Dataset records:
--- --- ---

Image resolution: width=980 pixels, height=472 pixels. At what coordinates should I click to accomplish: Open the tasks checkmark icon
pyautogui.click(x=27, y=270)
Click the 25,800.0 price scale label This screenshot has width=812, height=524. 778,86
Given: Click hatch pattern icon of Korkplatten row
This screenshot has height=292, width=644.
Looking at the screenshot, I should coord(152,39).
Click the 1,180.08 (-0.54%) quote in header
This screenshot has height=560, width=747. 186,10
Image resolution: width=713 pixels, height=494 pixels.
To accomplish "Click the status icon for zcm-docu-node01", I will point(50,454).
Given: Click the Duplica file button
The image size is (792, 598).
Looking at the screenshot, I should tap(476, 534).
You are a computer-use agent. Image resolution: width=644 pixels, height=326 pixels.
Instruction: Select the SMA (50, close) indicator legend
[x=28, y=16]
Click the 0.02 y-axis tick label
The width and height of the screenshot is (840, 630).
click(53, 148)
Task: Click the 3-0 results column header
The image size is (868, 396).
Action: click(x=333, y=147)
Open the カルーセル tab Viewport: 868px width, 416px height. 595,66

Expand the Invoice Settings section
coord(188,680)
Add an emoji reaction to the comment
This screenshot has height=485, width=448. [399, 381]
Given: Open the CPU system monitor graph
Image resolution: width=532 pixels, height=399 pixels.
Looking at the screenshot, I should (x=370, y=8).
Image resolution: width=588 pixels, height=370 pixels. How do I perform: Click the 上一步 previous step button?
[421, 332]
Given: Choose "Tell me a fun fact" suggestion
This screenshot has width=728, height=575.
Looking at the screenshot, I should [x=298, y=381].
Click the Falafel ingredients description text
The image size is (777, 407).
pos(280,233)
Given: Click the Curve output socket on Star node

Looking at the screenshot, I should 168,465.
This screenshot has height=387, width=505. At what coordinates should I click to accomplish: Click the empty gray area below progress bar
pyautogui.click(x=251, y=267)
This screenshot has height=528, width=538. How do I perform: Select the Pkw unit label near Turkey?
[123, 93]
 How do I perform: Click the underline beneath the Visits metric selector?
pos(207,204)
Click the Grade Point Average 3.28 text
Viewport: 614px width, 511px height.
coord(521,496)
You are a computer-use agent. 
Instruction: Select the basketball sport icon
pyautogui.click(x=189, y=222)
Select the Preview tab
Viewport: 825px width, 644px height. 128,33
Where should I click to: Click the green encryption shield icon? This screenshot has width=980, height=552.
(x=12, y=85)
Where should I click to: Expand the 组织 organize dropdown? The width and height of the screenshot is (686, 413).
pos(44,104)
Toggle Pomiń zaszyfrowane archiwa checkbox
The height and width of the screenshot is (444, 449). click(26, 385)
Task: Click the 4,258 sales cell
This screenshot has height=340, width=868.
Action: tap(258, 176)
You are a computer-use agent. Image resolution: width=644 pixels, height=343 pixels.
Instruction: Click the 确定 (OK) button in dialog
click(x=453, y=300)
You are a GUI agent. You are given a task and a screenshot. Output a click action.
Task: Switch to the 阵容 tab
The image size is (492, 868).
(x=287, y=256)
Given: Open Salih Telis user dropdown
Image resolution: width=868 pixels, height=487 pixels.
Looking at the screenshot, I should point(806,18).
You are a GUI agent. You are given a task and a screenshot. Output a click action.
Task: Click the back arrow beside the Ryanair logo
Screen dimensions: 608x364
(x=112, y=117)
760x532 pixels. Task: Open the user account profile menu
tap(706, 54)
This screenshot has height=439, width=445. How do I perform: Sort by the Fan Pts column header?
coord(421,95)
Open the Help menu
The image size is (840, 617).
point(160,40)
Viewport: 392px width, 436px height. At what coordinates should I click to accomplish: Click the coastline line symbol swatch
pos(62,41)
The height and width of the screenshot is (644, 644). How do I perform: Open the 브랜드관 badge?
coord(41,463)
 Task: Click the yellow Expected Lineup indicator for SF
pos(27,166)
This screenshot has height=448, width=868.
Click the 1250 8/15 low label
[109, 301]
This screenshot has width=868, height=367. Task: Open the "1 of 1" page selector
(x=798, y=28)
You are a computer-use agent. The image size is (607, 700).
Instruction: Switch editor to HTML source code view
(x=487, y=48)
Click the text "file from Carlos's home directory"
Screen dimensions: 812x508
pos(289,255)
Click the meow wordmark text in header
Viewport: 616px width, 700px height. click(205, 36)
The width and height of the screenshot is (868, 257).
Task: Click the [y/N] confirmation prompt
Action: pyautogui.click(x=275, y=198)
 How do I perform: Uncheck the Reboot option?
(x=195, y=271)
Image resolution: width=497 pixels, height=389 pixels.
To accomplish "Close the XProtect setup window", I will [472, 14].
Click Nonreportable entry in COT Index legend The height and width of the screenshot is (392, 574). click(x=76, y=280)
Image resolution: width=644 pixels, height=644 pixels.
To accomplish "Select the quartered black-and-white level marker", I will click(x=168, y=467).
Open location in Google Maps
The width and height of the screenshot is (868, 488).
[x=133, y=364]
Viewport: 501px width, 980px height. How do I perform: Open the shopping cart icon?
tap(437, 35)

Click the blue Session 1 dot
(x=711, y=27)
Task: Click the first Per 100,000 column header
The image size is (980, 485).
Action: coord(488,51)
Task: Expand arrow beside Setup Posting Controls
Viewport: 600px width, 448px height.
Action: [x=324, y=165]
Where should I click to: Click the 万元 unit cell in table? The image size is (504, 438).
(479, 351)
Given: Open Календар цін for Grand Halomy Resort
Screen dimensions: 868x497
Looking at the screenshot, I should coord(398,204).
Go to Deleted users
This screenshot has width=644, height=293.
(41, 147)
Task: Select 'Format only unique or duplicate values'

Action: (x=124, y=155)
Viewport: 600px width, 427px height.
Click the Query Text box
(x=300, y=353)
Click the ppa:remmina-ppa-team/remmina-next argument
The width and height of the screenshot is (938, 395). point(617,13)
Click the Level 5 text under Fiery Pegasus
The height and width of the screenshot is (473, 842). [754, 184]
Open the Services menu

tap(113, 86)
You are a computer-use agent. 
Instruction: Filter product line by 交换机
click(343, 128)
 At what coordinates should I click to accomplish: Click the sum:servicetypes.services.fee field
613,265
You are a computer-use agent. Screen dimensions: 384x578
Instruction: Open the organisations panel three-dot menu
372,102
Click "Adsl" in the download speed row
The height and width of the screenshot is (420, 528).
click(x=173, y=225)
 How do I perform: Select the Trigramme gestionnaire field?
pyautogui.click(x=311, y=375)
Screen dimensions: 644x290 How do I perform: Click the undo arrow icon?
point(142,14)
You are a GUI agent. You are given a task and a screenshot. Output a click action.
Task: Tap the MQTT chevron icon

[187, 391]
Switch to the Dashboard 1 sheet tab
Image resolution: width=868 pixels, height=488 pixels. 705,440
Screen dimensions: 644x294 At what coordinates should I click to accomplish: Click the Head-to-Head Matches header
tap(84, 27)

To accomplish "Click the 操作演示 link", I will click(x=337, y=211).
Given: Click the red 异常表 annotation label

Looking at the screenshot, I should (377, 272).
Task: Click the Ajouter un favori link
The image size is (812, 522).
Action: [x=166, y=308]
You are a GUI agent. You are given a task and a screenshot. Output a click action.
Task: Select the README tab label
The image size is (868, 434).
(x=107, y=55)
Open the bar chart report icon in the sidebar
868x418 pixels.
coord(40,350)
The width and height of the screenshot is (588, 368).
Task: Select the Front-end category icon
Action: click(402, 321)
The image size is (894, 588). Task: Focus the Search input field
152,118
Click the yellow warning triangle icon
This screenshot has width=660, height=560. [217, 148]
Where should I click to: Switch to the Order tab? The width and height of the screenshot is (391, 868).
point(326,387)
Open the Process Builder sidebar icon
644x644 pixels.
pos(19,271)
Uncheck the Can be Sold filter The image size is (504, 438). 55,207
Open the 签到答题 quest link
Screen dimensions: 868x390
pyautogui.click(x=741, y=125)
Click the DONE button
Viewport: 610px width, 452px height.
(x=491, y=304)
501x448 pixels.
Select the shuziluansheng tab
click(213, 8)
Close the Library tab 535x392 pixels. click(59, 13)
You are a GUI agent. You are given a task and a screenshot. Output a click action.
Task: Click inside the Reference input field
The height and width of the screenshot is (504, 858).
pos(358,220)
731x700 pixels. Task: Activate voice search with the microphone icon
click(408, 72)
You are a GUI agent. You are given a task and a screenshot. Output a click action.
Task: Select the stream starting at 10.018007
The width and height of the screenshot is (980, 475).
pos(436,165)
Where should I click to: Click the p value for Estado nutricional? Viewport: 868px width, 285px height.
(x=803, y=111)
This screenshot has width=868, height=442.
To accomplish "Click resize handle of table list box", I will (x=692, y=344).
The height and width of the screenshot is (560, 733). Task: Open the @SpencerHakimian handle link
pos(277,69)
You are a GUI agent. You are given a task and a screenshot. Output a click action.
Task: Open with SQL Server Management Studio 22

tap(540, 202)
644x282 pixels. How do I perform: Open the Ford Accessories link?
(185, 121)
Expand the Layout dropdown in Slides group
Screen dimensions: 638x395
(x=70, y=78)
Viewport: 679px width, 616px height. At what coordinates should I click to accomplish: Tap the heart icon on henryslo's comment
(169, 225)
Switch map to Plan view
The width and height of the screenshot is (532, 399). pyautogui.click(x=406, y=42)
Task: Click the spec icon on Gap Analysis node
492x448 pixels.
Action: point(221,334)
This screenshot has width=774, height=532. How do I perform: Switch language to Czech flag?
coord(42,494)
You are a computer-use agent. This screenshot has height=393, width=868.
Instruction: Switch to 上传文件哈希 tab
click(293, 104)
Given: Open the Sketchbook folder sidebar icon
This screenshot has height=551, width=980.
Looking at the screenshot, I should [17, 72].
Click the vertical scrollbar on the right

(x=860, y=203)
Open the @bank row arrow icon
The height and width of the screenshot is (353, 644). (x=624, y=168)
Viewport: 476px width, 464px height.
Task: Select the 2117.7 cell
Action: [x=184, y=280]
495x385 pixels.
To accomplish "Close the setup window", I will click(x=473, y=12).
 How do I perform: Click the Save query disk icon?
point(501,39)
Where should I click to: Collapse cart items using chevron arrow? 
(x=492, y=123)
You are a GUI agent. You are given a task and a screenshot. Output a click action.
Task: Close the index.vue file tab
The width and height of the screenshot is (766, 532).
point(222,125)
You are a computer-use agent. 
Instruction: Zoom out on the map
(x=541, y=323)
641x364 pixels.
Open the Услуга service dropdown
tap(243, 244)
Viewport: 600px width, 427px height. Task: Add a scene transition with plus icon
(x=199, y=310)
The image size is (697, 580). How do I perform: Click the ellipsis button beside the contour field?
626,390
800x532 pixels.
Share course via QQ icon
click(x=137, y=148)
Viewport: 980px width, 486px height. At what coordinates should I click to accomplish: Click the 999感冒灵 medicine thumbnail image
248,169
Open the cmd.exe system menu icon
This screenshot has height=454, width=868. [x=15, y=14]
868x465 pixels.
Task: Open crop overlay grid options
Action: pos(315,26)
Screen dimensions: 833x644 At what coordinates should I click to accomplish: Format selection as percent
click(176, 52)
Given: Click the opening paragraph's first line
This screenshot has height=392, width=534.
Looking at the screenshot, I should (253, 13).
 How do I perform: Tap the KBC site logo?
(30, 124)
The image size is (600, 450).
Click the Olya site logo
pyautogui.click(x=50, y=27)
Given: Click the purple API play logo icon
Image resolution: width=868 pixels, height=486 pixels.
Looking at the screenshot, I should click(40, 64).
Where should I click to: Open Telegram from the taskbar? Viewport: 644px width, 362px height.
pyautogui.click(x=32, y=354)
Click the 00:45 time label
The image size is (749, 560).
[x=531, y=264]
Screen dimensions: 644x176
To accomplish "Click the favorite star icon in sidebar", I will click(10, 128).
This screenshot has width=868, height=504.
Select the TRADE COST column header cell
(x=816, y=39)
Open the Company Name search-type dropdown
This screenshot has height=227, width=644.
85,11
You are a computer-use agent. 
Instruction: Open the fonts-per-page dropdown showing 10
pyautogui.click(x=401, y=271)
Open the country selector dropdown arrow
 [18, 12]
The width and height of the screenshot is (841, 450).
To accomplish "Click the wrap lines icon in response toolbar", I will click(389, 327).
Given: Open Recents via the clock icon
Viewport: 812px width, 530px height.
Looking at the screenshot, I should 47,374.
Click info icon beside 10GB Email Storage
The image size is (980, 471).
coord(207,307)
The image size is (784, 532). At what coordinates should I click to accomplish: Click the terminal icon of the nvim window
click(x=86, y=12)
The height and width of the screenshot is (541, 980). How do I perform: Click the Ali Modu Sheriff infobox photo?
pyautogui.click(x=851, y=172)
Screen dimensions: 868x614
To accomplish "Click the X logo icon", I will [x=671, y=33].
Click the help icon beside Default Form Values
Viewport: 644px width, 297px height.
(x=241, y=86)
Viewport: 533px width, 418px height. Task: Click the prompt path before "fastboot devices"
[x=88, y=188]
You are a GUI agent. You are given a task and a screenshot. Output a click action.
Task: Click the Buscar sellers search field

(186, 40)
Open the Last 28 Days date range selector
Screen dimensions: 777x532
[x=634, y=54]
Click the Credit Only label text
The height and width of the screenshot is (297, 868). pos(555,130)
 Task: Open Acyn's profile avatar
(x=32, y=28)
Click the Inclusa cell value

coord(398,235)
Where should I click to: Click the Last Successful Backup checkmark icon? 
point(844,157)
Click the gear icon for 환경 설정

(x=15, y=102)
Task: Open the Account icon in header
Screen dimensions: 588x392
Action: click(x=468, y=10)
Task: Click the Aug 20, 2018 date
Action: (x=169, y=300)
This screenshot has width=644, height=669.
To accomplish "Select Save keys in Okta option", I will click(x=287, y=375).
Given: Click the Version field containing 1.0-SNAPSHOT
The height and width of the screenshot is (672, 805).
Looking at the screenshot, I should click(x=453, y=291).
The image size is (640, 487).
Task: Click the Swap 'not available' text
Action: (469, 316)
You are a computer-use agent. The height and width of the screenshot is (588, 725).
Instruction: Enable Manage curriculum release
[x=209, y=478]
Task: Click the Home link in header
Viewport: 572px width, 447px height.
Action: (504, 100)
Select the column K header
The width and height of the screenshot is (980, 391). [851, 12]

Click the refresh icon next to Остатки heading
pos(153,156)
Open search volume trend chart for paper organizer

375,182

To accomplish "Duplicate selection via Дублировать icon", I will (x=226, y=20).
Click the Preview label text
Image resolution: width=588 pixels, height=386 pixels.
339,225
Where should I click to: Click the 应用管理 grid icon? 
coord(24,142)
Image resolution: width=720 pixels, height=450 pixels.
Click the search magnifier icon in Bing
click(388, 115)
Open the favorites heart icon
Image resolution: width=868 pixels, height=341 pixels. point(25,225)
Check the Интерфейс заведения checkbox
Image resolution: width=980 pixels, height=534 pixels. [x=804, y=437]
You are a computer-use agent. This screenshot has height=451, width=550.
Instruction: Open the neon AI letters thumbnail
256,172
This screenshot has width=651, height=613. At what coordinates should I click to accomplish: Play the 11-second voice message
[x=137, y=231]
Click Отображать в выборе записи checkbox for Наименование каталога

--- --- ---

What is required: What is needed is a word-for-word copy of the records above, from the first line through the line that contains "Click the 25,800.0".

Written solution:
Image resolution: width=980 pixels, height=472 pixels. At what coordinates should I click to accomplish: Open the tasks checkmark icon
pyautogui.click(x=27, y=270)
Click the 25,800.0 price scale label This screenshot has width=812, height=524. 778,86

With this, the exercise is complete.